■ Task prompt ■
Print each entry below precisely as shown.
══ Supplied material ══
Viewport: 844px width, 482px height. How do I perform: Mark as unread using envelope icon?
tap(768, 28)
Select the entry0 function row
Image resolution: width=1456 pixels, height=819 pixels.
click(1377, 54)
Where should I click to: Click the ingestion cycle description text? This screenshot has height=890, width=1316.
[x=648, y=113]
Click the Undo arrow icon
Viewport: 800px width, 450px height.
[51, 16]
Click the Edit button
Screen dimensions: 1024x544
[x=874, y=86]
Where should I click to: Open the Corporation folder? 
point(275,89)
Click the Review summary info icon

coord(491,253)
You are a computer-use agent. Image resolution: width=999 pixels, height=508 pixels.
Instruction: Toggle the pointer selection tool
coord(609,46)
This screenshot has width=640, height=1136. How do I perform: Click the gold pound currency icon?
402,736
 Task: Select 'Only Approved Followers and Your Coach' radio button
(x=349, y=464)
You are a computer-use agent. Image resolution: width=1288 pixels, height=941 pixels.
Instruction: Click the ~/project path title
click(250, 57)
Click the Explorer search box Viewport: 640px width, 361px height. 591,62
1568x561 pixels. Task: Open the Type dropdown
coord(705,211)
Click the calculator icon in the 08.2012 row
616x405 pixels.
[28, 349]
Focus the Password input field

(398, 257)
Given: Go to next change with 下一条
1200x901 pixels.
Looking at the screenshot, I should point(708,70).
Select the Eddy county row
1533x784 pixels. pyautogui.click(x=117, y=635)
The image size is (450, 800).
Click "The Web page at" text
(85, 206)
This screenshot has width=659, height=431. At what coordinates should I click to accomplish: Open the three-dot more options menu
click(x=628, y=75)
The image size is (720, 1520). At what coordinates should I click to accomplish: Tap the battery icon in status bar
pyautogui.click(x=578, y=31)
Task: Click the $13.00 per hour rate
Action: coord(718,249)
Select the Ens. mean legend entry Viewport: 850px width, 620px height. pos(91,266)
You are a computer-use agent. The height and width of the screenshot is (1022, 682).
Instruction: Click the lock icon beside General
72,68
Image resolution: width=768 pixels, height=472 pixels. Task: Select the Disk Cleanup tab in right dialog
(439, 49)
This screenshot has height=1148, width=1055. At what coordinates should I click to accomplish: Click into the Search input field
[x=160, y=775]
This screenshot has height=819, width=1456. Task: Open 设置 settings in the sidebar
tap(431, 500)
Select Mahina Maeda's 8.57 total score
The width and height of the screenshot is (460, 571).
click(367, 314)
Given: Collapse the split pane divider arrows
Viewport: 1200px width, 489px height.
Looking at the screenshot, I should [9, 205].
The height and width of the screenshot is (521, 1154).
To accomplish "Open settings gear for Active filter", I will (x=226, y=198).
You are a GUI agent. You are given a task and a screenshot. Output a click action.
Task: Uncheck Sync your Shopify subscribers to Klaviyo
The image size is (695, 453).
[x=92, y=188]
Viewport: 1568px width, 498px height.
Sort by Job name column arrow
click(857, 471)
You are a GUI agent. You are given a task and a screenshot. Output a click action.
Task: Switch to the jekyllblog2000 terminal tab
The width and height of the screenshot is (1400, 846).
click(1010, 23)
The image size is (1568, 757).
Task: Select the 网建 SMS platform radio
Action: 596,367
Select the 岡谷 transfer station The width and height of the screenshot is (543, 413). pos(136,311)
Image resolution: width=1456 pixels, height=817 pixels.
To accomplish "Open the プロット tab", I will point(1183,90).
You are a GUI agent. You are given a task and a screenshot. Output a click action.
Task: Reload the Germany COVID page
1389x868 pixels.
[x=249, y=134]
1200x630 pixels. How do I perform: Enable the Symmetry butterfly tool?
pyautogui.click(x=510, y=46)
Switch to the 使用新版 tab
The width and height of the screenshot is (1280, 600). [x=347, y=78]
═══
■ Response for this exercise ■
Viewport: 844px width, 482px height. How do I perform: Mark as unread using envelope icon?
tap(768, 28)
Select the entry0 function row
Image resolution: width=1456 pixels, height=819 pixels.
click(1377, 54)
Where should I click to: Click the ingestion cycle description text? This screenshot has height=890, width=1316.
[x=648, y=113]
Click the Undo arrow icon
Viewport: 800px width, 450px height.
[51, 16]
Click the Edit button
Screen dimensions: 1024x544
[x=874, y=86]
Where should I click to: Open the Corporation folder? 
point(275,89)
Click the Review summary info icon

coord(491,253)
You are a computer-use agent. Image resolution: width=999 pixels, height=508 pixels.
Instruction: Toggle the pointer selection tool
coord(609,46)
This screenshot has width=640, height=1136. How do I perform: Click the gold pound currency icon?
402,736
 Task: Select 'Only Approved Followers and Your Coach' radio button
(x=349, y=464)
You are a computer-use agent. Image resolution: width=1288 pixels, height=941 pixels.
Instruction: Click the ~/project path title
click(250, 57)
Click the Explorer search box Viewport: 640px width, 361px height. 591,62
1568x561 pixels. Task: Open the Type dropdown
coord(705,211)
Click the calculator icon in the 08.2012 row
616x405 pixels.
[28, 349]
Focus the Password input field

(398, 257)
Given: Go to next change with 下一条
1200x901 pixels.
Looking at the screenshot, I should point(708,70).
Select the Eddy county row
1533x784 pixels. pyautogui.click(x=117, y=635)
The image size is (450, 800).
Click "The Web page at" text
(85, 206)
This screenshot has width=659, height=431. At what coordinates should I click to accomplish: Open the three-dot more options menu
click(x=628, y=75)
The image size is (720, 1520). At what coordinates should I click to accomplish: Tap the battery icon in status bar
pyautogui.click(x=578, y=31)
Task: Click the $13.00 per hour rate
Action: coord(718,249)
Select the Ens. mean legend entry Viewport: 850px width, 620px height. pos(91,266)
You are a computer-use agent. The height and width of the screenshot is (1022, 682).
Instruction: Click the lock icon beside General
72,68
Image resolution: width=768 pixels, height=472 pixels. Task: Select the Disk Cleanup tab in right dialog
(439, 49)
This screenshot has height=1148, width=1055. At what coordinates should I click to accomplish: Click into the Search input field
[x=160, y=775]
This screenshot has height=819, width=1456. Task: Open 设置 settings in the sidebar
tap(431, 500)
Select Mahina Maeda's 8.57 total score
The width and height of the screenshot is (460, 571).
click(367, 314)
Given: Collapse the split pane divider arrows
Viewport: 1200px width, 489px height.
Looking at the screenshot, I should [9, 205].
The height and width of the screenshot is (521, 1154).
To accomplish "Open settings gear for Active filter", I will (x=226, y=198).
You are a GUI agent. You are given a task and a screenshot. Output a click action.
Task: Uncheck Sync your Shopify subscribers to Klaviyo
The image size is (695, 453).
[x=92, y=188]
Viewport: 1568px width, 498px height.
Sort by Job name column arrow
click(857, 471)
You are a GUI agent. You are given a task and a screenshot. Output a click action.
Task: Switch to the jekyllblog2000 terminal tab
The width and height of the screenshot is (1400, 846).
click(1010, 23)
The image size is (1568, 757).
Task: Select the 网建 SMS platform radio
Action: 596,367
Select the 岡谷 transfer station The width and height of the screenshot is (543, 413). pos(136,311)
Image resolution: width=1456 pixels, height=817 pixels.
To accomplish "Open the プロット tab", I will point(1183,90).
You are a GUI agent. You are given a task and a screenshot. Output a click action.
Task: Reload the Germany COVID page
1389x868 pixels.
[x=249, y=134]
1200x630 pixels. How do I perform: Enable the Symmetry butterfly tool?
pyautogui.click(x=510, y=46)
Switch to the 使用新版 tab
The width and height of the screenshot is (1280, 600). [x=347, y=78]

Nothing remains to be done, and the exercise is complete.